Mena Girgis admits that when he went to All Nations Camp for the first time, he was simply looking for a good time.
As it turns out, the Egyptian-born Girgis found something far more important — a personal relationship with the Lord.
Attending All Nations Camp in Linden, Tennessee, with some of his friends six years ago, Girgis made a profession of faith — and his whole life changed, he said.
“Basically, when I came in, it was me and a couple of my pals and we — I’m just being dead honest — we were just there to have fun,” he said. “My head was really just in the clouds.”
But during the week, Girgis heard something that registered with him: God will never betray us. “And that thought really simmered in my head. So, two days before camp was over, I prayed (the sinner’s prayer).”
Now, as a 19-year old, Girgis’ spiritual journey has come full circle.
He has returned to All Nations Camp, serving as camp counselor at Linden Valley Baptist Conference Center, where he’s hoped to pour into the campers the same way that the leaders poured into him when he was younger.
“(The year when I came to camp for the first time), my backstory wasn’t really that great,” he said. “Bad family, bad history. Just bad everything. I wasn’t really connected to God back then because I was like, ‘If God didn’t give me the good stuff, then why should I trust him?”
But Girgis’ perspective began to change during that week at camp.
He said he learned that “when you follow God, God doesn’t promise you to have amazing things in life. He does promise challenges, but you come out of those challenges to be a better man,” he said.
Although he had no real interest in spiritual things as a boy, Girgis started attending an Arabic Baptist church, where pastor Nathan Awad took an interest in Girgis.
It was Awad who asked Girgis if he would be interested in attending All Nations Camp, and he accepted the offer. It was the first year that the church had sent campers to ANC.

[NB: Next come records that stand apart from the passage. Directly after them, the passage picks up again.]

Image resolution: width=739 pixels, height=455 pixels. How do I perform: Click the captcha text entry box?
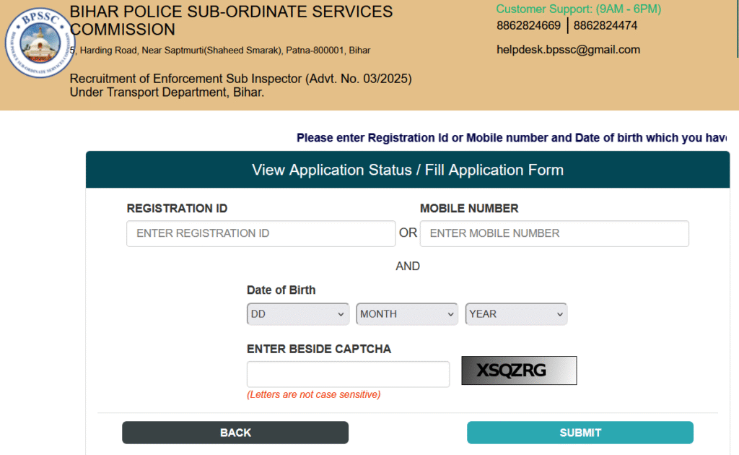(348, 374)
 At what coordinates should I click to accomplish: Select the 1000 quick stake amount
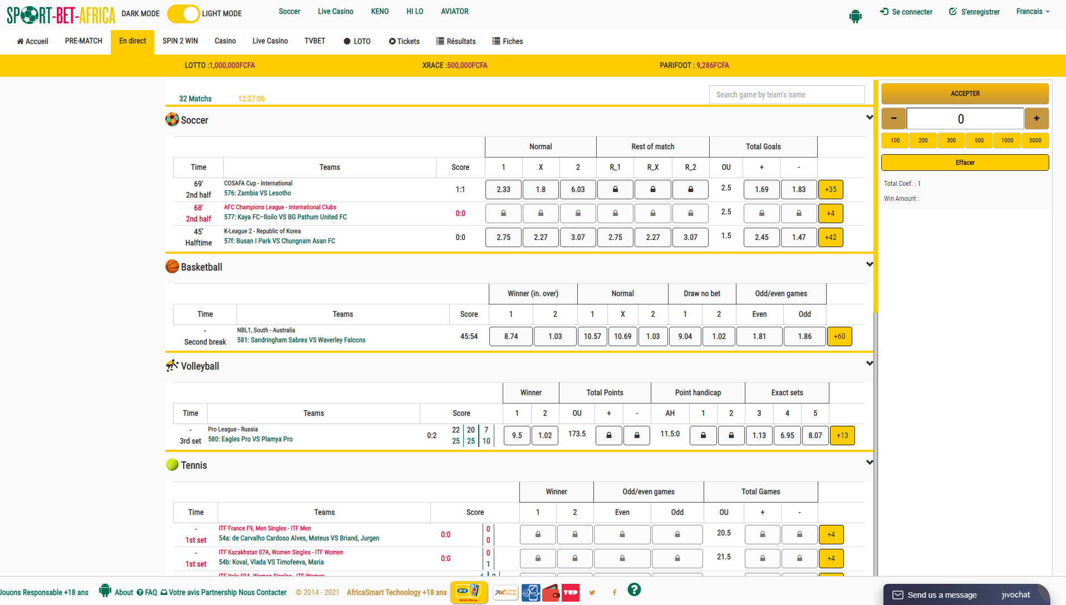coord(1007,140)
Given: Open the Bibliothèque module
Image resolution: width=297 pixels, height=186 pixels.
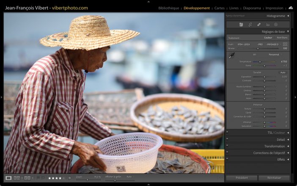Looking at the screenshot, I should click(x=168, y=8).
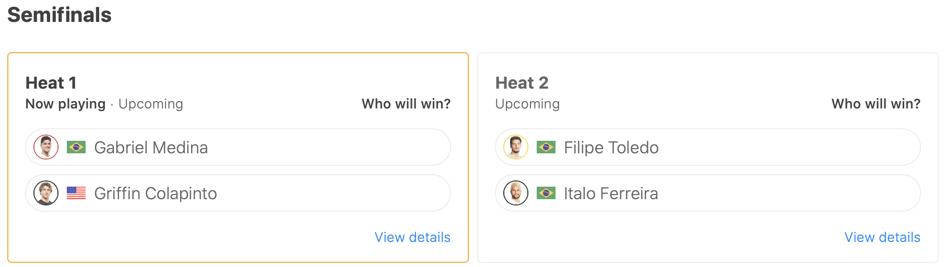Viewport: 945px width, 267px height.
Task: Click Gabriel Medina's avatar photo
Action: pos(46,147)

“Mena was a good kid,” Awad said. “Since the very first time that I met with him, I could tell that he was okay with bearing responsibility. And apparently the Lord had been dealing with him in a special way.”
“This was the work of the Holy Spirit,” he added. “(It was apparent) that he was different from the other kids.”
Seeing Girgis make a profession of faith — and then seeing his life transformed — has been rewarding for those who have seen him mature, both physically and spiritually.
‘Call out the called’
William Burton, ethnic church planting specialist and new churches team leader for the Tennessee Baptist Mission Board, has watched it unfold.
“At camp, we were asking the Lord to call out the called,” said Burton, “and to call out the preachers and the missionaries. And (Girgis) was one of those who answered the invitation that night. He came forward and prayed.
“When he got up from the altar, I put my arm around him and he looked at me and he pointed to the pulpit. And with great determination, he said, ‘One day I’m going to preach in this place.’ ”
Although Girgis isn’t a preacher — not yet, at least — he has certainly embraced his role as a camp counselor. Girgis refers to those in his group as “his boys” and said he has loved every minute of this opportunity.
“It’s amazing, definitely,” he said. “Especially with my boys. I always have fun with them and everything. But I’m also sure to ask them, ‘Okay, so what did you guys learn today?’ ”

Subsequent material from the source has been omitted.